PROBLEM DETAILS: Nothing but an exact copy of the listing should be given.

____

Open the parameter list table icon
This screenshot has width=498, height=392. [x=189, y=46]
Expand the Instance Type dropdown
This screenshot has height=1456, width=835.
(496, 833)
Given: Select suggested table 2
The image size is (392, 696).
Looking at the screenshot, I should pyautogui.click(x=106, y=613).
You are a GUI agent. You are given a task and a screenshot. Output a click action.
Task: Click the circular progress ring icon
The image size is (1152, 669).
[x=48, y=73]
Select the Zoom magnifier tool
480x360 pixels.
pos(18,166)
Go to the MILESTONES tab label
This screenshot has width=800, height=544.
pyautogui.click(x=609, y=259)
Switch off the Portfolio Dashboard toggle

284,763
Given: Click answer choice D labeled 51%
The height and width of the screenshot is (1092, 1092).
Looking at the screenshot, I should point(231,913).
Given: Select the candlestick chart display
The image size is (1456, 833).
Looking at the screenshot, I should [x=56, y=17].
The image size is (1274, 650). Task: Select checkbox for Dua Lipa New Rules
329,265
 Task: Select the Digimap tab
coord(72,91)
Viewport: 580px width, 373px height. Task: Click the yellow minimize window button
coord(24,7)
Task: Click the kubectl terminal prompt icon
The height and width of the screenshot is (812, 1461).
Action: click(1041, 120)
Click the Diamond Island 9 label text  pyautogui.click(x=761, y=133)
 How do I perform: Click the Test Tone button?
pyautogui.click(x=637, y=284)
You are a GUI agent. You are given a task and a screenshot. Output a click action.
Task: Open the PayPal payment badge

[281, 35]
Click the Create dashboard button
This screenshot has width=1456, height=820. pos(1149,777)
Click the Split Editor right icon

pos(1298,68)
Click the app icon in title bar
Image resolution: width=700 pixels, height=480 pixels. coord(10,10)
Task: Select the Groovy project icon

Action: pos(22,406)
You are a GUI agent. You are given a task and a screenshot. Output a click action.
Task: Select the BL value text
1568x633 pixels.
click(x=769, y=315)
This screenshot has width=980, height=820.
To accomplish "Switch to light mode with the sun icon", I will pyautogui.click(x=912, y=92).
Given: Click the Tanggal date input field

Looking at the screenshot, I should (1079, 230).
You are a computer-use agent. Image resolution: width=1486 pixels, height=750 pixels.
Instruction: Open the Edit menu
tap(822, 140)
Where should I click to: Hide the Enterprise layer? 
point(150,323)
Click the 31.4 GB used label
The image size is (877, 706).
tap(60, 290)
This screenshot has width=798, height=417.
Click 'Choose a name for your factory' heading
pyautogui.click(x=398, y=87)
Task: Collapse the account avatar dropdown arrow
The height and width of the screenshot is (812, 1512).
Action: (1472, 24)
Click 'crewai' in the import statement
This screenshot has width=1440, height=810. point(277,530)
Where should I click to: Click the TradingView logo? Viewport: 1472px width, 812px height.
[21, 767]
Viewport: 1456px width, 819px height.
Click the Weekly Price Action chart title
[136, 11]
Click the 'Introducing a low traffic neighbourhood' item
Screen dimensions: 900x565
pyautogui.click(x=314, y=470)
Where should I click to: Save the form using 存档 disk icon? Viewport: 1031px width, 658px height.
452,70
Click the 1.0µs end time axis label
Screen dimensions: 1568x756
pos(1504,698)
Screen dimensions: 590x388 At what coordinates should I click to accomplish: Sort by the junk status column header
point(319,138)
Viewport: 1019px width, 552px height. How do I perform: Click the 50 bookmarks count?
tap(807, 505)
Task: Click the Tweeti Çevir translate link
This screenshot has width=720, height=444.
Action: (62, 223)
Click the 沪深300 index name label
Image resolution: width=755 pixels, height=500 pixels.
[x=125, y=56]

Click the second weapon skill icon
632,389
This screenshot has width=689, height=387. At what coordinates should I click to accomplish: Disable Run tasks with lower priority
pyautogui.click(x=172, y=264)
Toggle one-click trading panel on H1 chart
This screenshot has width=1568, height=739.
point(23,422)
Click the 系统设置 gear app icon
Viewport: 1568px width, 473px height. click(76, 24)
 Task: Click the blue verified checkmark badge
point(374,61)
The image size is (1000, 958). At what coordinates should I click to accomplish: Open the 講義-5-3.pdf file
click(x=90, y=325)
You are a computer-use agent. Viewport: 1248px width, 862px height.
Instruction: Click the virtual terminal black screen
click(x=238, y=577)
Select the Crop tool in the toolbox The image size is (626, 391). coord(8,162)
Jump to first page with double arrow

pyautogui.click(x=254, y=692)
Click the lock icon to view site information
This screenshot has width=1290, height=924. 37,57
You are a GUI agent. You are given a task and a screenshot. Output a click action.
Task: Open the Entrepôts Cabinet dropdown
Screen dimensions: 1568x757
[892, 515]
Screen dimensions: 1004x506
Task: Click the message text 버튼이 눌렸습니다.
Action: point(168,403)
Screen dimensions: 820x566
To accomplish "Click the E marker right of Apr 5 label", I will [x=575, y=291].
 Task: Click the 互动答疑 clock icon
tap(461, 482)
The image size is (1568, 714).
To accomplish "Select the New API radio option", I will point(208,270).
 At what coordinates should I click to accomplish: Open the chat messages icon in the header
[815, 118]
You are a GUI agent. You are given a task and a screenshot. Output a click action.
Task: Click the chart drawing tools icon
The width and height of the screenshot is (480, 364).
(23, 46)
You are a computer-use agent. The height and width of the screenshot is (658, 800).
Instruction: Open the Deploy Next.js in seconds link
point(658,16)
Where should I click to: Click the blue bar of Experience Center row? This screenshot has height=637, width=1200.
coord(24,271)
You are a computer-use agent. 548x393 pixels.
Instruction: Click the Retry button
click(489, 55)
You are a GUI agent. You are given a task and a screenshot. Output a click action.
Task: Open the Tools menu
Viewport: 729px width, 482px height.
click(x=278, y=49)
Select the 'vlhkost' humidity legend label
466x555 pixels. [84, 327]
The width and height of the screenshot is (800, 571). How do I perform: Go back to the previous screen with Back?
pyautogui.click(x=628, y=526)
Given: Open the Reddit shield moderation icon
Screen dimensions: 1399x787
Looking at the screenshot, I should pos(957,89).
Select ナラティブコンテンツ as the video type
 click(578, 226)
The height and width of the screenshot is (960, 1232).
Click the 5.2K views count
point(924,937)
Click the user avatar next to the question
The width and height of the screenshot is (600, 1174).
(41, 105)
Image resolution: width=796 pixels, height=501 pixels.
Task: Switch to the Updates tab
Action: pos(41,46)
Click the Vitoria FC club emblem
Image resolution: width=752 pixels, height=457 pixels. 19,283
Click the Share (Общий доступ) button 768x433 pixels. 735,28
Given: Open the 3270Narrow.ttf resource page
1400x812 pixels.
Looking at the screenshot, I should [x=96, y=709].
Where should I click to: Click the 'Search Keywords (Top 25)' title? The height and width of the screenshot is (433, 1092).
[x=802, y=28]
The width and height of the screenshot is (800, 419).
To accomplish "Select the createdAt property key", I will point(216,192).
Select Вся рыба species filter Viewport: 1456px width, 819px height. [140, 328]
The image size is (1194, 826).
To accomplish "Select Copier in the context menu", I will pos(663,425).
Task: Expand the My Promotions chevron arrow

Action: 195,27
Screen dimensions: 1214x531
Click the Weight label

____

ANSWER TO THE PROBLEM:
Open the parameter list table icon
This screenshot has width=498, height=392. [x=189, y=46]
Expand the Instance Type dropdown
This screenshot has height=1456, width=835.
(496, 833)
Given: Select suggested table 2
The image size is (392, 696).
Looking at the screenshot, I should pyautogui.click(x=106, y=613).
You are a GUI agent. You are given a task and a screenshot. Output a click action.
Task: Click the circular progress ring icon
The image size is (1152, 669).
[x=48, y=73]
Select the Zoom magnifier tool
480x360 pixels.
pos(18,166)
Go to the MILESTONES tab label
This screenshot has width=800, height=544.
pyautogui.click(x=609, y=259)
Switch off the Portfolio Dashboard toggle

284,763
Given: Click answer choice D labeled 51%
The height and width of the screenshot is (1092, 1092).
Looking at the screenshot, I should point(231,913).
Given: Select the candlestick chart display
The image size is (1456, 833).
Looking at the screenshot, I should [x=56, y=17].
The image size is (1274, 650). Task: Select checkbox for Dua Lipa New Rules
329,265
 Task: Select the Digimap tab
coord(72,91)
Viewport: 580px width, 373px height. Task: Click the yellow minimize window button
coord(24,7)
Task: Click the kubectl terminal prompt icon
The height and width of the screenshot is (812, 1461).
Action: click(1041, 120)
Click the Diamond Island 9 label text  pyautogui.click(x=761, y=133)
 How do I perform: Click the Test Tone button?
pyautogui.click(x=637, y=284)
You are a GUI agent. You are given a task and a screenshot. Output a click action.
Task: Open the PayPal payment badge

[281, 35]
Click the Create dashboard button
This screenshot has width=1456, height=820. pos(1149,777)
Click the Split Editor right icon

pos(1298,68)
Click the app icon in title bar
Image resolution: width=700 pixels, height=480 pixels. coord(10,10)
Task: Select the Groovy project icon

Action: pos(22,406)
You are a GUI agent. You are given a task and a screenshot. Output a click action.
Task: Select the BL value text
1568x633 pixels.
click(x=769, y=315)
This screenshot has width=980, height=820.
To accomplish "Switch to light mode with the sun icon", I will pyautogui.click(x=912, y=92).
Given: Click the Tanggal date input field

Looking at the screenshot, I should (1079, 230).
You are a computer-use agent. Image resolution: width=1486 pixels, height=750 pixels.
Instruction: Open the Edit menu
tap(822, 140)
Where should I click to: Hide the Enterprise layer? 
point(150,323)
Click the 31.4 GB used label
The image size is (877, 706).
tap(60, 290)
This screenshot has width=798, height=417.
Click 'Choose a name for your factory' heading
pyautogui.click(x=398, y=87)
Task: Collapse the account avatar dropdown arrow
The height and width of the screenshot is (812, 1512).
Action: (1472, 24)
Click 'crewai' in the import statement
This screenshot has width=1440, height=810. point(277,530)
Where should I click to: Click the TradingView logo? Viewport: 1472px width, 812px height.
[21, 767]
Viewport: 1456px width, 819px height.
Click the Weekly Price Action chart title
[136, 11]
Click the 'Introducing a low traffic neighbourhood' item
Screen dimensions: 900x565
pyautogui.click(x=314, y=470)
Where should I click to: Save the form using 存档 disk icon? Viewport: 1031px width, 658px height.
452,70
Click the 1.0µs end time axis label
Screen dimensions: 1568x756
pos(1504,698)
Screen dimensions: 590x388 At what coordinates should I click to accomplish: Sort by the junk status column header
point(319,138)
Viewport: 1019px width, 552px height. How do I perform: Click the 50 bookmarks count?
tap(807, 505)
Task: Click the Tweeti Çevir translate link
This screenshot has width=720, height=444.
Action: (62, 223)
Click the 沪深300 index name label
Image resolution: width=755 pixels, height=500 pixels.
[x=125, y=56]

Click the second weapon skill icon
632,389
This screenshot has width=689, height=387. At what coordinates should I click to accomplish: Disable Run tasks with lower priority
pyautogui.click(x=172, y=264)
Toggle one-click trading panel on H1 chart
This screenshot has width=1568, height=739.
point(23,422)
Click the 系统设置 gear app icon
Viewport: 1568px width, 473px height. click(76, 24)
 Task: Click the blue verified checkmark badge
point(374,61)
The image size is (1000, 958). At what coordinates should I click to accomplish: Open the 講義-5-3.pdf file
click(x=90, y=325)
You are a computer-use agent. Viewport: 1248px width, 862px height.
Instruction: Click the virtual terminal black screen
click(x=238, y=577)
Select the Crop tool in the toolbox The image size is (626, 391). coord(8,162)
Jump to first page with double arrow

pyautogui.click(x=254, y=692)
Click the lock icon to view site information
This screenshot has width=1290, height=924. 37,57
You are a GUI agent. You are given a task and a screenshot. Output a click action.
Task: Open the Entrepôts Cabinet dropdown
Screen dimensions: 1568x757
[892, 515]
Screen dimensions: 1004x506
Task: Click the message text 버튼이 눌렸습니다.
Action: point(168,403)
Screen dimensions: 820x566
To accomplish "Click the E marker right of Apr 5 label", I will [x=575, y=291].
 Task: Click the 互动答疑 clock icon
tap(461, 482)
The image size is (1568, 714).
To accomplish "Select the New API radio option", I will point(208,270).
 At what coordinates should I click to accomplish: Open the chat messages icon in the header
[815, 118]
You are a GUI agent. You are given a task and a screenshot. Output a click action.
Task: Click the chart drawing tools icon
The width and height of the screenshot is (480, 364).
(23, 46)
You are a computer-use agent. The height and width of the screenshot is (658, 800).
Instruction: Open the Deploy Next.js in seconds link
point(658,16)
Where should I click to: Click the blue bar of Experience Center row? This screenshot has height=637, width=1200.
coord(24,271)
You are a computer-use agent. 548x393 pixels.
Instruction: Click the Retry button
click(489, 55)
You are a GUI agent. You are given a task and a screenshot. Output a click action.
Task: Open the Tools menu
Viewport: 729px width, 482px height.
click(x=278, y=49)
Select the 'vlhkost' humidity legend label
466x555 pixels. [84, 327]
The width and height of the screenshot is (800, 571). How do I perform: Go back to the previous screen with Back?
pyautogui.click(x=628, y=526)
Given: Open the Reddit shield moderation icon
Screen dimensions: 1399x787
Looking at the screenshot, I should pos(957,89).
Select ナラティブコンテンツ as the video type
 click(578, 226)
The height and width of the screenshot is (960, 1232).
Click the 5.2K views count
point(924,937)
Click the user avatar next to the question
The width and height of the screenshot is (600, 1174).
(41, 105)
Image resolution: width=796 pixels, height=501 pixels.
Task: Switch to the Updates tab
Action: pos(41,46)
Click the Vitoria FC club emblem
Image resolution: width=752 pixels, height=457 pixels. 19,283
Click the Share (Общий доступ) button 768x433 pixels. 735,28
Given: Open the 3270Narrow.ttf resource page
1400x812 pixels.
Looking at the screenshot, I should [x=96, y=709].
Where should I click to: Click the 'Search Keywords (Top 25)' title? The height and width of the screenshot is (433, 1092).
[x=802, y=28]
The width and height of the screenshot is (800, 419).
To accomplish "Select the createdAt property key", I will point(216,192).
Select Вся рыба species filter Viewport: 1456px width, 819px height. [140, 328]
The image size is (1194, 826).
To accomplish "Select Copier in the context menu", I will pos(663,425).
Task: Expand the My Promotions chevron arrow

Action: 195,27
Screen dimensions: 1214x531
Click the Weight label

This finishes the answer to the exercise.